READING TEXT:
Segment Open

Hillbilly Elegy - by J.D. Vance

Published:

*Hillbilly Elegy * - by J.D. Vance

Read: 2025-01-10

Recommend: 6/10

I was surprised to learn that the author J.D. Vance is the same person who will serve as Vice President in 2025.

Notes

Here are some text that I highlighted in the book:

  1. More troublingly, when it was all over, he thought something had been done to him. There is a lack of agency here—a feeling that you have little control over your life and a willingness to blame everyone but yourself. This is distinct from the larger economic landscape of modern America.

  2. I am sure this story is as fallible as any human memory. Indeed, when I asked my sister to read an earlier draft, that draft ignited a thirty-minute conversation about whether I had misplaced an event chronologically. I left my version in, not because I suspect my sister’s memory is faulty (in fact, I imagine hers is better than mine), but because I think there is something to learn in how I’ve organized the events in my own mind.

Segment Closed

EXERCISE: Copy the Hillbilly Elegy notes from "Here are some" up to and including "my own mind.", replacing "thirty-minute" with "twenty-minute".

(Saved entries)
Segment Open

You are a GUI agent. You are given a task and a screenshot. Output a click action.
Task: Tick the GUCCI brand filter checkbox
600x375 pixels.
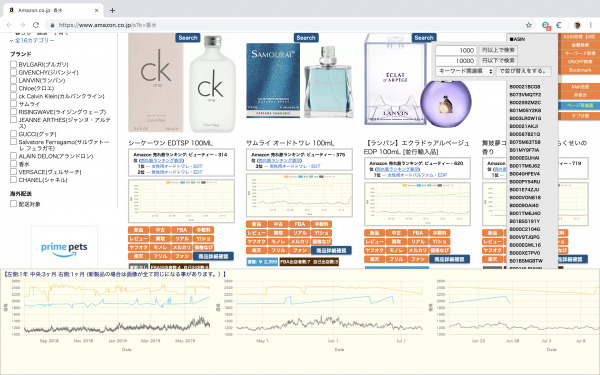pos(13,134)
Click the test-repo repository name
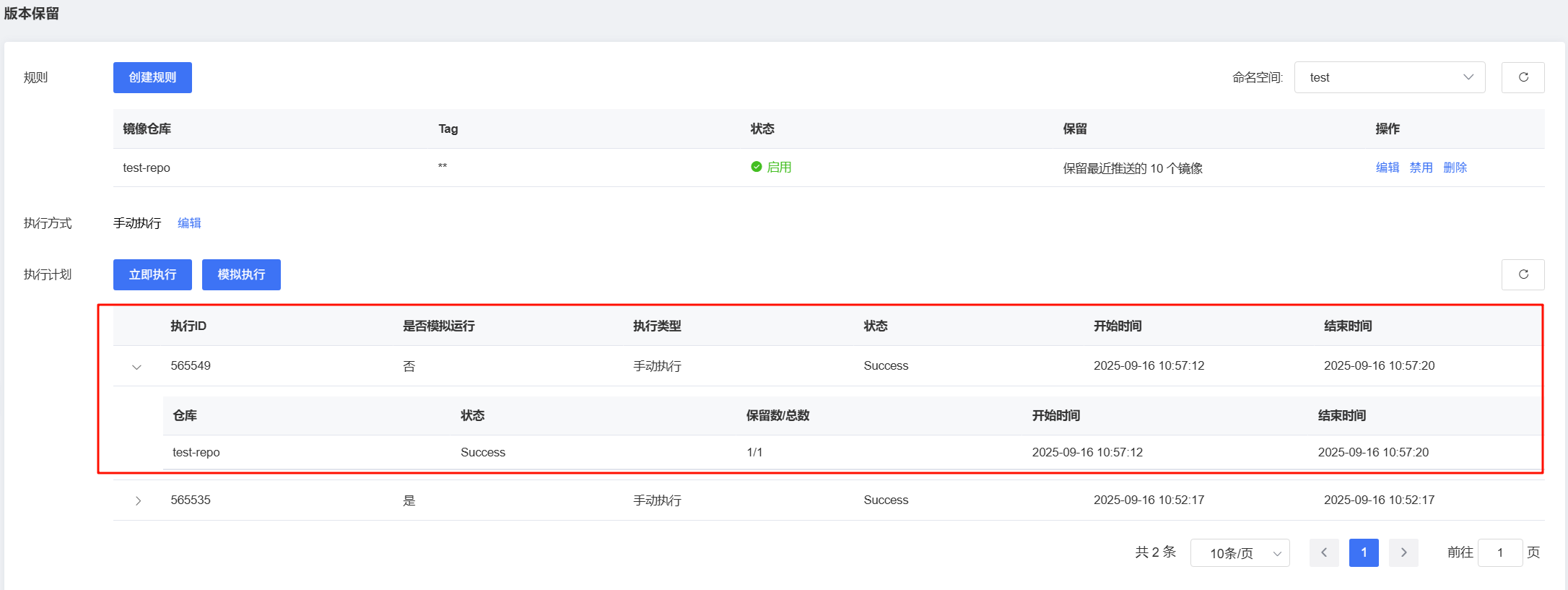1568x590 pixels. pyautogui.click(x=147, y=168)
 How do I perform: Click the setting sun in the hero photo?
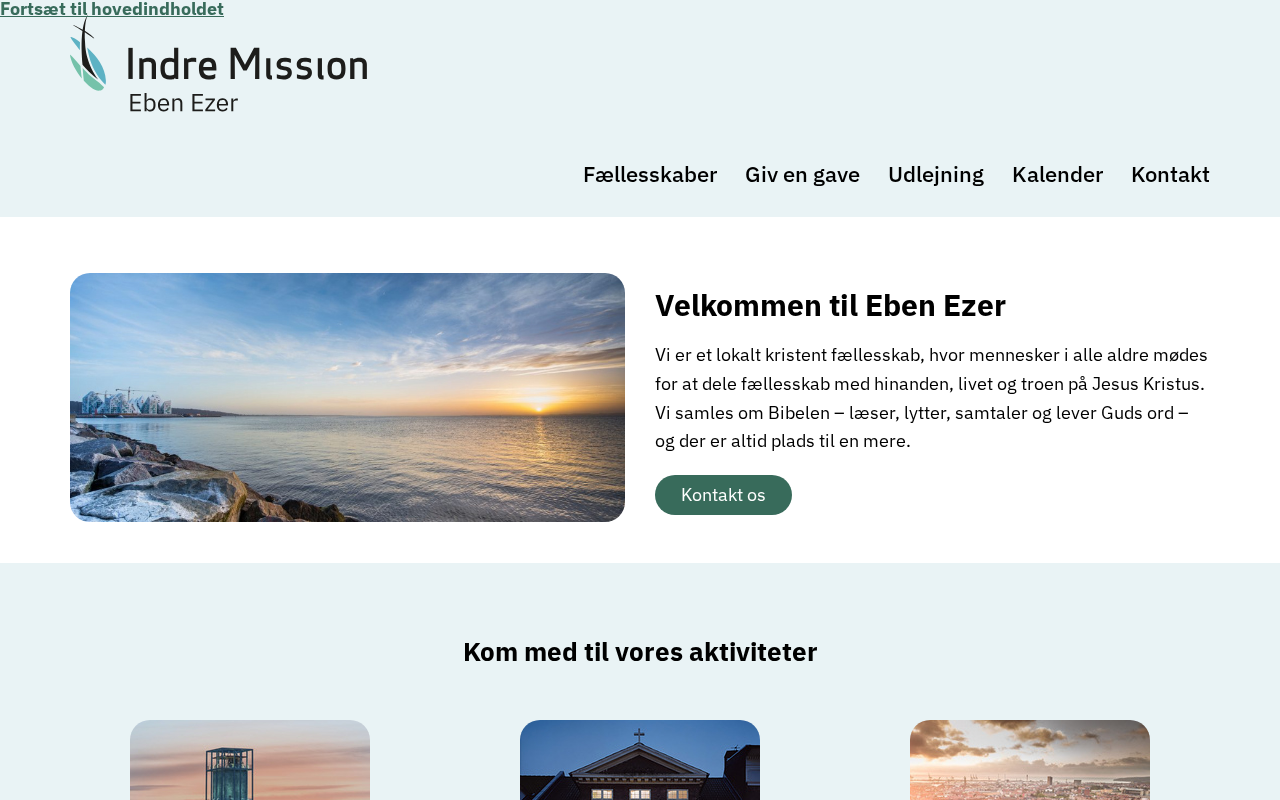[538, 406]
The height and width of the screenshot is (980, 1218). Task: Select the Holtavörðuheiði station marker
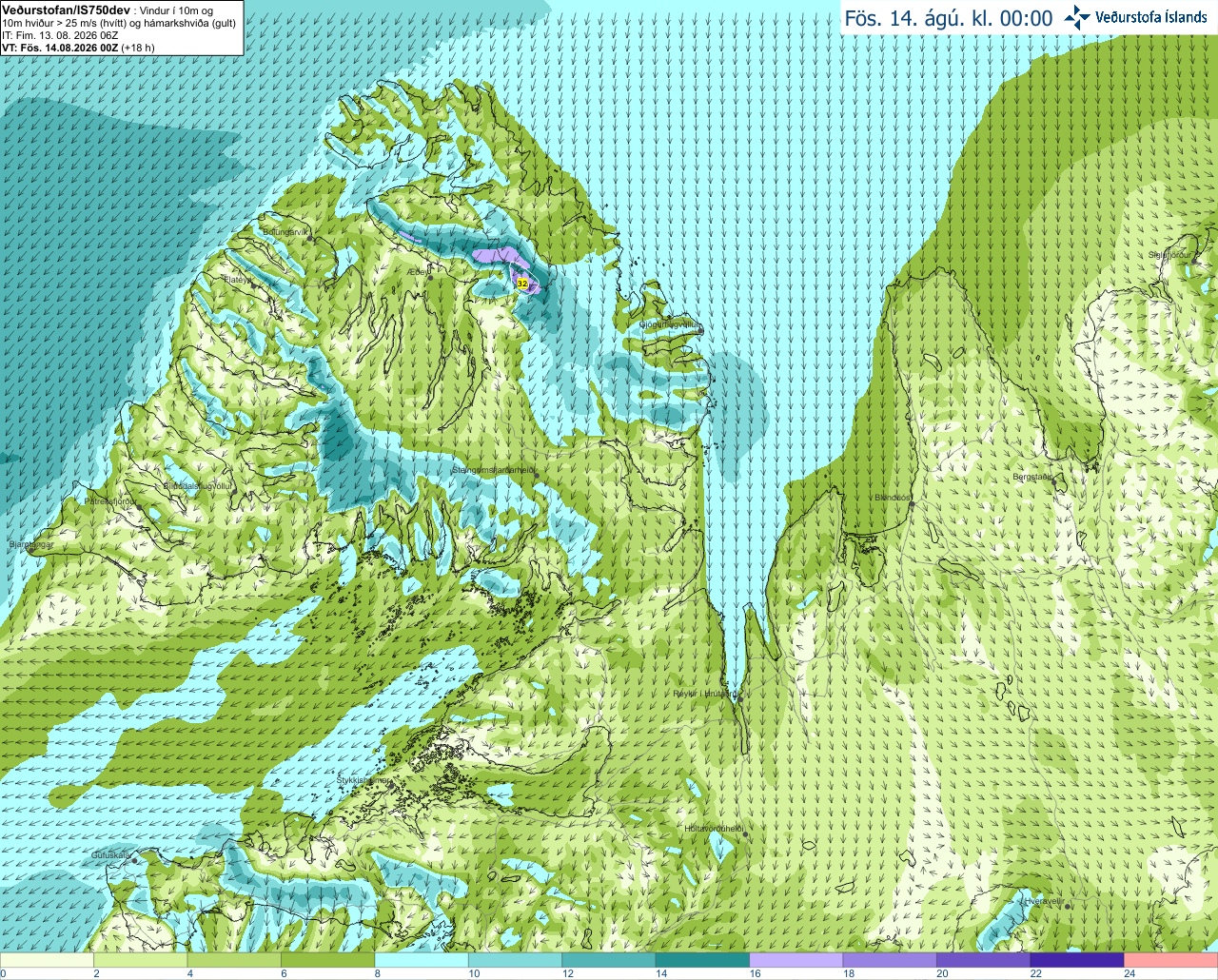pyautogui.click(x=746, y=834)
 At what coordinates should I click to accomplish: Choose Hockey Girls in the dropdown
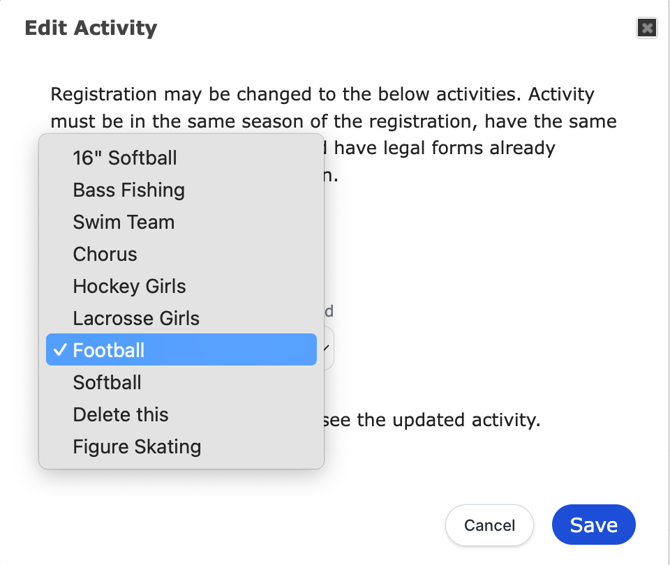(x=181, y=286)
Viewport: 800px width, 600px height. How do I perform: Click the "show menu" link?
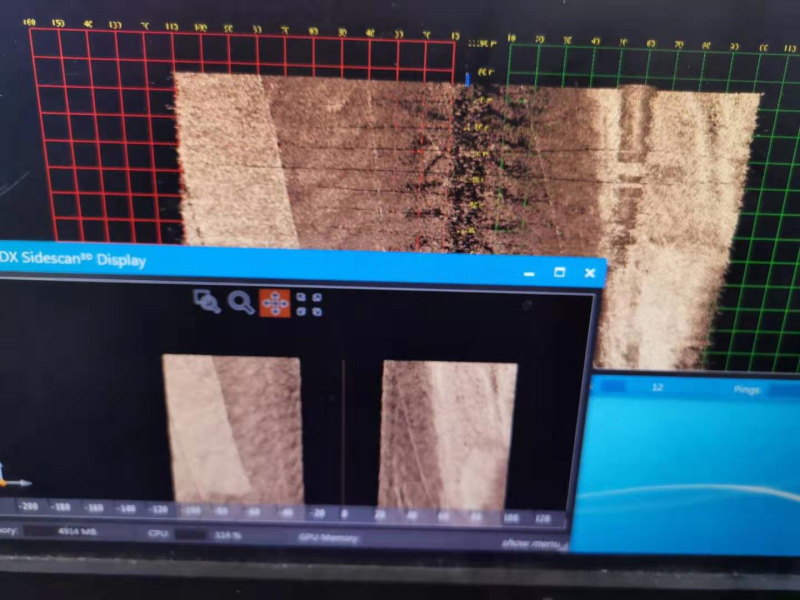coord(528,543)

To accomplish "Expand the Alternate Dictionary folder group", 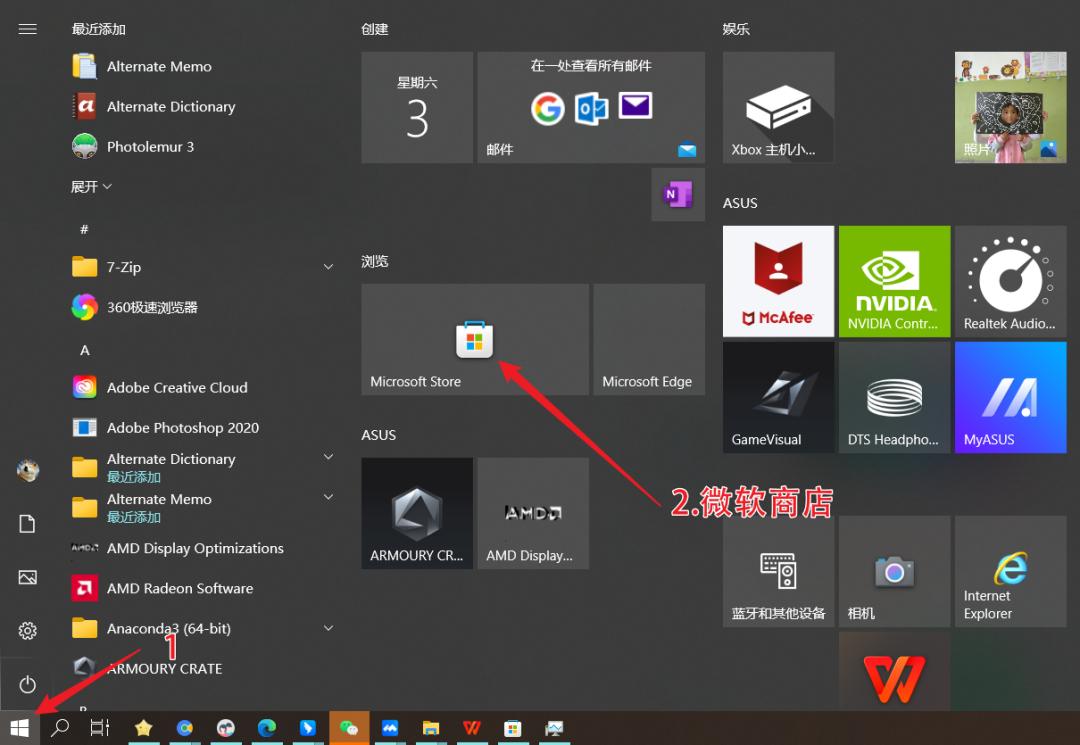I will tap(328, 458).
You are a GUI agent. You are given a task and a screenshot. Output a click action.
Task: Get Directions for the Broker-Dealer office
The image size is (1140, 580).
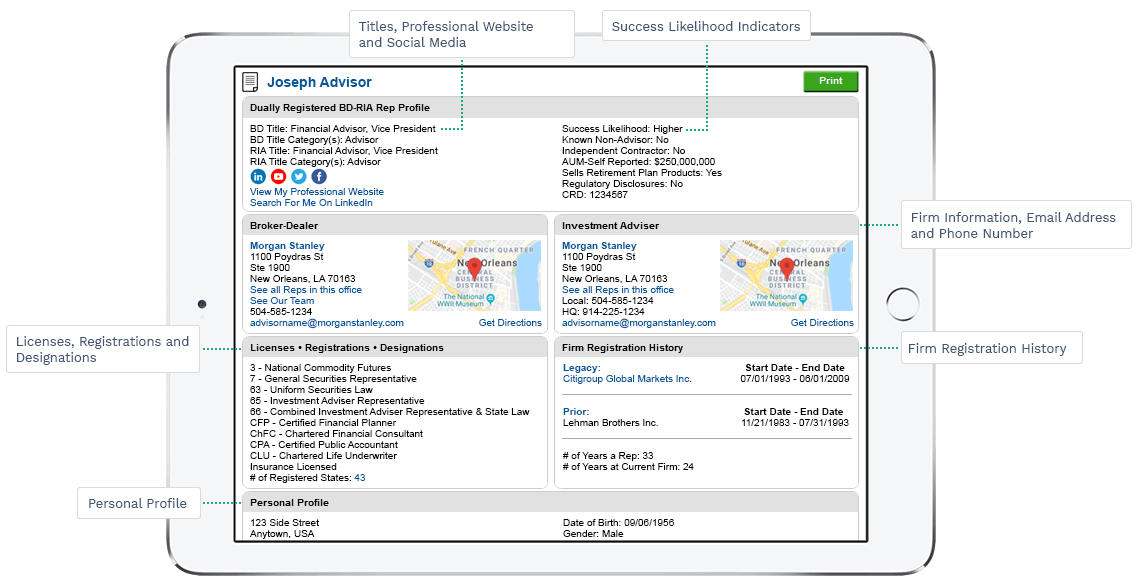click(x=510, y=323)
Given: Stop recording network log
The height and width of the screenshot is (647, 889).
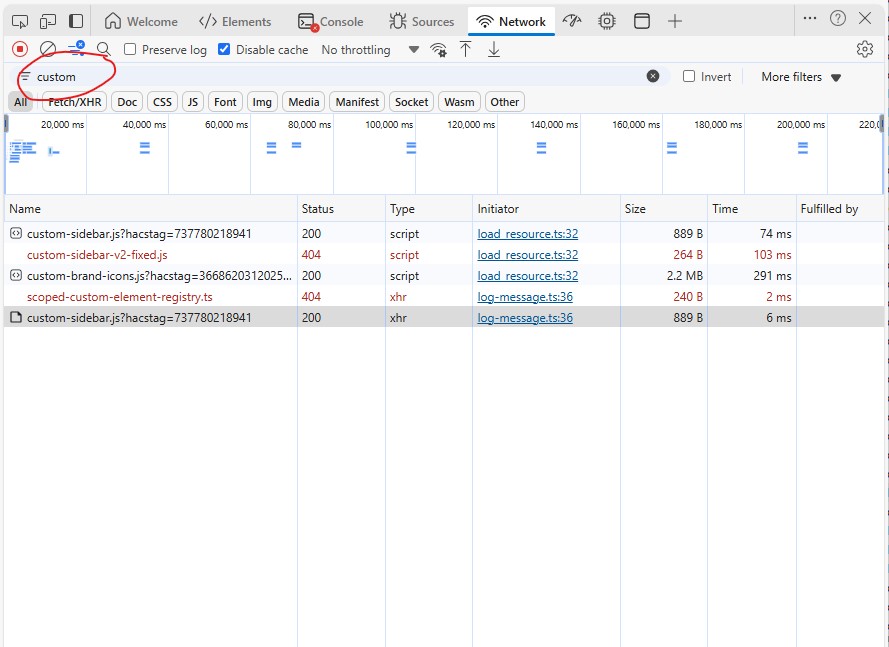Looking at the screenshot, I should (20, 49).
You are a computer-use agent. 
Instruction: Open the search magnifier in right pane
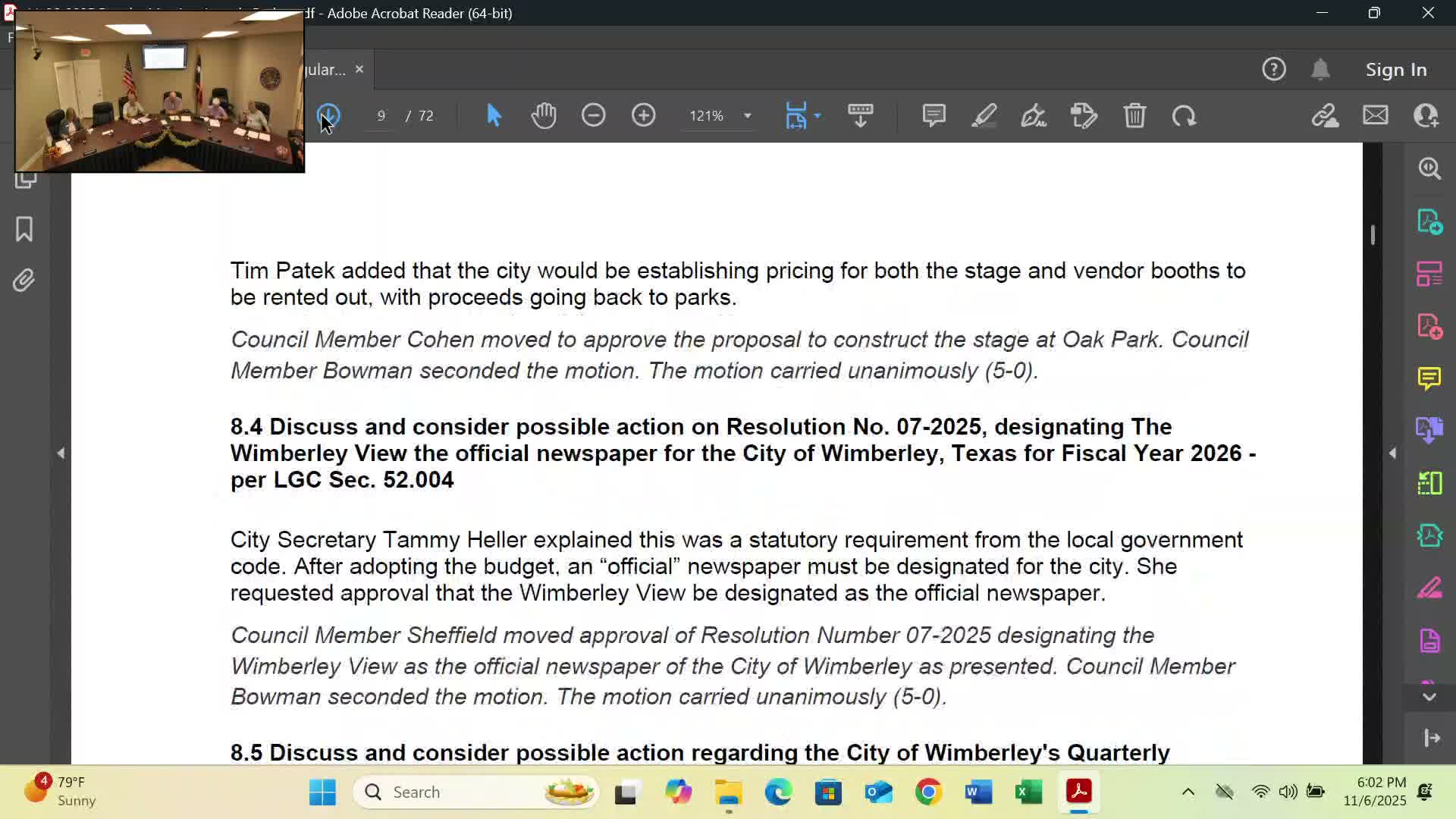coord(1429,168)
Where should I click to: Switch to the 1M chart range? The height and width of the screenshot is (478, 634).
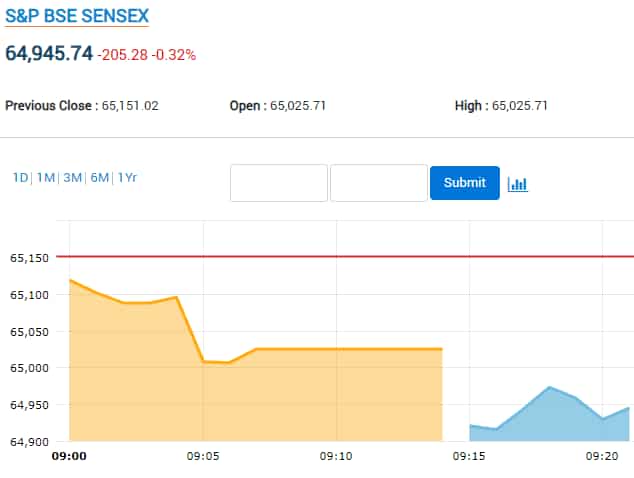coord(46,178)
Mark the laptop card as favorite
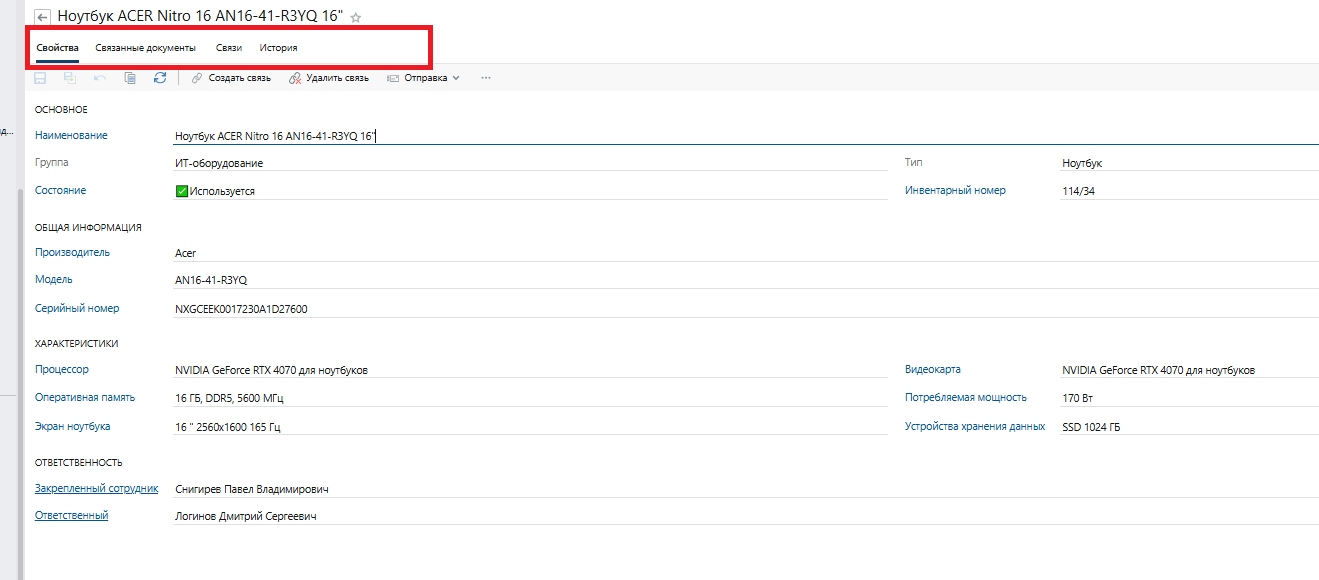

Segment Closed

TASK RESPONSE:
Here are some text that I highlighted in the book:

  1. More troublingly, when it was all over, he thought something had been done to him. There is a lack of agency here—a feeling that you have little control over your life and a willingness to blame everyone but yourself. This is distinct from the larger economic landscape of modern America.

  2. I am sure this story is as fallible as any human memory. Indeed, when I asked my sister to read an earlier draft, that draft ignited a twenty-minute conversation about whether I had misplaced an event chronologically. I left my version in, not because I suspect my sister’s memory is faulty (in fact, I imagine hers is better than mine), but because I think there is something to learn in how I’ve organized the events in my own mind.